Anunciantes estão especialmente animados com a medição e a análise desses movimentos. Em um relatório do setor de setembro de 2016 produzido pelo Gabinete de Propagandas Interativas (Interactive Advertising Bureau), o diretor de RV de uma empresa de anúncios para dispositivos móveis diz que a coleta desse tipo de dados já está “ajudando a elucidar o comportamento de usuários e seu envolvimento com as marcas para nossos anunciantes”. Além disso, ele prevê que a RV “trará um valor e recursos de medição inigualáveis”. Ainda que a adoção da RV tenha sido relativamente lenta devido aos altos custos de hardware e a outros fatores, o investimento na área aumentou consideravelmente neste ano, sugerindo que as empresas de anúncio esperam tirar proveito desses recursos de rastreamento físico num futuro próximo.

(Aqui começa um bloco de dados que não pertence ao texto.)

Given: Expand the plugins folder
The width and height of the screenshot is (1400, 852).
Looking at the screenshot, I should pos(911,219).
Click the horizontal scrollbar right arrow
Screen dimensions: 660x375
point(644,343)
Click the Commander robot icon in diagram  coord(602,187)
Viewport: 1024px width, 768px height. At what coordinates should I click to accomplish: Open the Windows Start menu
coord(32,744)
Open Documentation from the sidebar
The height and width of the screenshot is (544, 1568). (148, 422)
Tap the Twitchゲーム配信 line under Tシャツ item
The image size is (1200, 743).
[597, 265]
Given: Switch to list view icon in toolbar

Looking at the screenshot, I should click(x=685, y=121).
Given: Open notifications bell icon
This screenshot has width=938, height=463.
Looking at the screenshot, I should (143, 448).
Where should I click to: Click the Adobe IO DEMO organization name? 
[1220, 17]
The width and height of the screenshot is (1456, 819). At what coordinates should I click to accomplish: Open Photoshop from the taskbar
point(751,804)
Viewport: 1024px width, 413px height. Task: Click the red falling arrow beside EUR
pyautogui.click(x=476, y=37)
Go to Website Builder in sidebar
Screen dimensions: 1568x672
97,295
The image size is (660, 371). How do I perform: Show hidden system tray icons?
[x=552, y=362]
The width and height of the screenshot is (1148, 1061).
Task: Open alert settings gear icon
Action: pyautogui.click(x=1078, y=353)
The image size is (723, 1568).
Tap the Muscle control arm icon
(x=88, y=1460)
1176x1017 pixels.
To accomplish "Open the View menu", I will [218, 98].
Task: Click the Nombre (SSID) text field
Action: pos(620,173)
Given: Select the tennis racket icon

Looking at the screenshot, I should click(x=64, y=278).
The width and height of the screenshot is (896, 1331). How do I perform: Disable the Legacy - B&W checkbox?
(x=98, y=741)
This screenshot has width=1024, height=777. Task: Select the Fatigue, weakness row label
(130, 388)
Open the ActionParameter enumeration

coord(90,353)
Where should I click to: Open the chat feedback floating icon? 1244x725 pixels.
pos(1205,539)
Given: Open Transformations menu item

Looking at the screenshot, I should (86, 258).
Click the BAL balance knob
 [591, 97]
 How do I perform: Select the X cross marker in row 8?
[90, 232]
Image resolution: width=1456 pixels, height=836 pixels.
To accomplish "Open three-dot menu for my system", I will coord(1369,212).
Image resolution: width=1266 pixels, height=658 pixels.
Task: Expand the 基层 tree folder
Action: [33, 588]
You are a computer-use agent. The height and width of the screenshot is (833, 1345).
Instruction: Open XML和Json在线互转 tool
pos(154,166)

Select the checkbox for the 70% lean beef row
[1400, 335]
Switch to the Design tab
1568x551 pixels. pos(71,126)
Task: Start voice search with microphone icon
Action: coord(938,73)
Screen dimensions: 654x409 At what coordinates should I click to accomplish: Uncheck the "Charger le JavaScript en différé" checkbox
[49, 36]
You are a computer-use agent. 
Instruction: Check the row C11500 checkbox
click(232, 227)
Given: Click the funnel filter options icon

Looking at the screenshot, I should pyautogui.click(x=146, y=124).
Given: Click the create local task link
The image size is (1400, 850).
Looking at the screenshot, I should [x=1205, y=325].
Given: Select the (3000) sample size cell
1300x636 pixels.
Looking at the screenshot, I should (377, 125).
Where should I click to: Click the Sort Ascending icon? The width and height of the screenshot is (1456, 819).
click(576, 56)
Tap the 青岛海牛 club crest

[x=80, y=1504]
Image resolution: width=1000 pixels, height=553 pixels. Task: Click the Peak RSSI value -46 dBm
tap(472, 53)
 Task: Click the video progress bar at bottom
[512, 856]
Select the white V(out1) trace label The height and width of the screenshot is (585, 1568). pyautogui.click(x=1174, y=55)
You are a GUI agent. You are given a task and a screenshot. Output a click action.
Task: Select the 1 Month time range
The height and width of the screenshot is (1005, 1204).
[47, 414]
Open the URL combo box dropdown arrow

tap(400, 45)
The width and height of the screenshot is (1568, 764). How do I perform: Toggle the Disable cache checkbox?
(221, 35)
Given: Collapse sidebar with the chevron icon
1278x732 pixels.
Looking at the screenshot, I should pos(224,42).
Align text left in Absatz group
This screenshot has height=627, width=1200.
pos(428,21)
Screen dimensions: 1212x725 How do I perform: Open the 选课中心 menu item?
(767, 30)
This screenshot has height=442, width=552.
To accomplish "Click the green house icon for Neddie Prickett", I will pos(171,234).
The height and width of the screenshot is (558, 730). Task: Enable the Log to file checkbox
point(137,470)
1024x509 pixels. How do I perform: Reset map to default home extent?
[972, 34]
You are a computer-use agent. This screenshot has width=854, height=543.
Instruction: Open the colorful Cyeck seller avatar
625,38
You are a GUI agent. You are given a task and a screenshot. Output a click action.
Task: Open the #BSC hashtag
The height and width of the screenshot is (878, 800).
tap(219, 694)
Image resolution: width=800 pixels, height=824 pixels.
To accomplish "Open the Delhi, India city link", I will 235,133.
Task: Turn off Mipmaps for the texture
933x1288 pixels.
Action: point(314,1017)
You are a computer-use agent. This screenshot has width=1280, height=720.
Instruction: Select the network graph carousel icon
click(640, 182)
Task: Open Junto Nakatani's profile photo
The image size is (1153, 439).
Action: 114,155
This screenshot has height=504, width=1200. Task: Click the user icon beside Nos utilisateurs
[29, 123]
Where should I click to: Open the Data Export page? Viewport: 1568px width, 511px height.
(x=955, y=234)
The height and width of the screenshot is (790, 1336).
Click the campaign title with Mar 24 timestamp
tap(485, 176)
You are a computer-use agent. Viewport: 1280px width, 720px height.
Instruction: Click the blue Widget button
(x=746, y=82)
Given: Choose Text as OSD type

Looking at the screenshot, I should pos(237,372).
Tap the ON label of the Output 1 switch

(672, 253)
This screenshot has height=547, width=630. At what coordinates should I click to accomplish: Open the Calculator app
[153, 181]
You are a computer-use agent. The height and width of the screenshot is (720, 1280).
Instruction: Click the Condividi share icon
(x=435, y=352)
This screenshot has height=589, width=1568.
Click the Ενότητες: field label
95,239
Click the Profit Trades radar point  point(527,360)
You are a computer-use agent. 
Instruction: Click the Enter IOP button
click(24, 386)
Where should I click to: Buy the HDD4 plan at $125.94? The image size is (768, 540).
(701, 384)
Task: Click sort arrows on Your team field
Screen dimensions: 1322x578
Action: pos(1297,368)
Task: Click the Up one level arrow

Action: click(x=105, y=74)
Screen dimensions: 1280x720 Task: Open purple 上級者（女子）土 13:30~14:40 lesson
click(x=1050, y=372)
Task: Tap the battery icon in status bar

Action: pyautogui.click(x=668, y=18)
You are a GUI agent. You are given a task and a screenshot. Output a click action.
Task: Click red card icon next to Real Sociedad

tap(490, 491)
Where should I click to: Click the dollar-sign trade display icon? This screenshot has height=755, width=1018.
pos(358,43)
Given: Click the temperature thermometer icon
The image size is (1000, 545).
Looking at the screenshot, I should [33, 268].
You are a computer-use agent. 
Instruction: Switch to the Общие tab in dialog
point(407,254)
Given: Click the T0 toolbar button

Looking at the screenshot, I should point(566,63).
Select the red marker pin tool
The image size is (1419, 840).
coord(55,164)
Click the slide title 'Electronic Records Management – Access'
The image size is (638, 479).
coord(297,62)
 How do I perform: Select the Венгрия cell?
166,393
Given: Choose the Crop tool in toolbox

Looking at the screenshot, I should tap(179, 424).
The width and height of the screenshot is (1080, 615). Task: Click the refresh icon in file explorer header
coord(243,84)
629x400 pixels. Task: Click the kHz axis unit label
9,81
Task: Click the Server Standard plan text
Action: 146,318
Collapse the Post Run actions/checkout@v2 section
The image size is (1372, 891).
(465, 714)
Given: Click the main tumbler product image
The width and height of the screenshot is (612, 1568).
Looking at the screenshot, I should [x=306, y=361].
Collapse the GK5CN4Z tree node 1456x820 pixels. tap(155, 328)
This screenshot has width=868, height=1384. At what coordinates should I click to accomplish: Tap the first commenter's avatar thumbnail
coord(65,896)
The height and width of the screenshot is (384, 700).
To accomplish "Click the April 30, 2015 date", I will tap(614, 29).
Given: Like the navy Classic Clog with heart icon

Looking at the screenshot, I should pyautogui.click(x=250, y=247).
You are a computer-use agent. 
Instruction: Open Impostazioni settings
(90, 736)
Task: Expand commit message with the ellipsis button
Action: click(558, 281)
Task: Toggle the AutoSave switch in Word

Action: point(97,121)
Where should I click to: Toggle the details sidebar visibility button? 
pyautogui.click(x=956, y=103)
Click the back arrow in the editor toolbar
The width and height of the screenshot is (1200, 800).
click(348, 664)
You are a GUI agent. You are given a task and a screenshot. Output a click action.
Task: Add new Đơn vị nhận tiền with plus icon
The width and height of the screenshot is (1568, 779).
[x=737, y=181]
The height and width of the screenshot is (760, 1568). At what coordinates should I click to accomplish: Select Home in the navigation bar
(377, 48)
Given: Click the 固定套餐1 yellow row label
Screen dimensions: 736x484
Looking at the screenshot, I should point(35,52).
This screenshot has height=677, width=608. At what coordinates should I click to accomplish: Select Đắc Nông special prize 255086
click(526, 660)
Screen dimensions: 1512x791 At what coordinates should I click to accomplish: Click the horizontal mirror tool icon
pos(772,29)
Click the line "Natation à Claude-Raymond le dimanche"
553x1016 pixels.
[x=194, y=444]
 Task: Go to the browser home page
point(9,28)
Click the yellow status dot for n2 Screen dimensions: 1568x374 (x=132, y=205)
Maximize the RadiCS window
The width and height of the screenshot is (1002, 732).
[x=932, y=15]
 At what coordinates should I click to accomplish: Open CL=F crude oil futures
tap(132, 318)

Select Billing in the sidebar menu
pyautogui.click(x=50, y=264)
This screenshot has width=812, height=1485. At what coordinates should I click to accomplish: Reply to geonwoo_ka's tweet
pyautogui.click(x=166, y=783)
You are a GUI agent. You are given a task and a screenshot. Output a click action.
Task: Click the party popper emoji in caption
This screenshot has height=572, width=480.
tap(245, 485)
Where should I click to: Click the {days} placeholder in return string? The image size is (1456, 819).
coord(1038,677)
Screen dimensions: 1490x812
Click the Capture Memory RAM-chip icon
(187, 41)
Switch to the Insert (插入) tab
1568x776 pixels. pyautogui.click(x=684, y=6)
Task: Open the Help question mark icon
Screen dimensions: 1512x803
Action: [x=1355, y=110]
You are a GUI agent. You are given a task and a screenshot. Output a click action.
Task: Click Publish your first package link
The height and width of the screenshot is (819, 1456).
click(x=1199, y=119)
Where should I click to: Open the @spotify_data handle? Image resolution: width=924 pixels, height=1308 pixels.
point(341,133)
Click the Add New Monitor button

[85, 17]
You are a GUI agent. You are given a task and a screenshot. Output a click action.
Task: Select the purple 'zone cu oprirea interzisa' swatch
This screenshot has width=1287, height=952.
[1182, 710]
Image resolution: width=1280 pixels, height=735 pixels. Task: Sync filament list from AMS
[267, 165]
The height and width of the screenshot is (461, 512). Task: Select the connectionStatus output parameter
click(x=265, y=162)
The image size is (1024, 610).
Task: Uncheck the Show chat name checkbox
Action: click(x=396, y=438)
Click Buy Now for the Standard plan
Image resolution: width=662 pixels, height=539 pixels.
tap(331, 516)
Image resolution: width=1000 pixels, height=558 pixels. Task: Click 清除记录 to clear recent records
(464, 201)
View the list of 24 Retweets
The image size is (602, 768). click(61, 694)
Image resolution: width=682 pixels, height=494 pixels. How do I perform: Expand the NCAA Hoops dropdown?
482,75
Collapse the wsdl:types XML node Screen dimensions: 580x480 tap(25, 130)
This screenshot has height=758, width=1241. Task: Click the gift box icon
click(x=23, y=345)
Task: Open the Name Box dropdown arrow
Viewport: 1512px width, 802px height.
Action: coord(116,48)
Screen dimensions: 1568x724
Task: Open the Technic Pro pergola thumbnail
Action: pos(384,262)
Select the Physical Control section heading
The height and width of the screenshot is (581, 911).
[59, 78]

Por enquanto, grande parte dos softwares comerciais de terceiros que registram movimentos reais dentro da RV estão sendo elaborados quase que exclusivamente para desenvolvedores de RV, que usam dados para identificar quais partes de seus mundos virtuais são mais visitadas e quais partes precisam de ajustes. Isso reduz o custo em desenvolvimento, permitindo que os designers vejam com facilidade como usuários reagem a diferentes elementos em tempo real.
Sistemas de rastreamento semelhantes têm sido usados para estudar o potencial terapêutico da RV. Um estudo recente realizado por pesquisadores das Universidades de Cornell e Stanford descobriu que os movimentos da cabeça de uma pessoa podem ser utilizados para determinar seu nível de ansiedade em uma sala de aula virtual. Há algum tempo, pesquisadores também descobriram que ambientes virtuais projetados cuidadosamente podem ajudar no tratamento de estresse pós-traumático, depressão, ansiedade e outras condições.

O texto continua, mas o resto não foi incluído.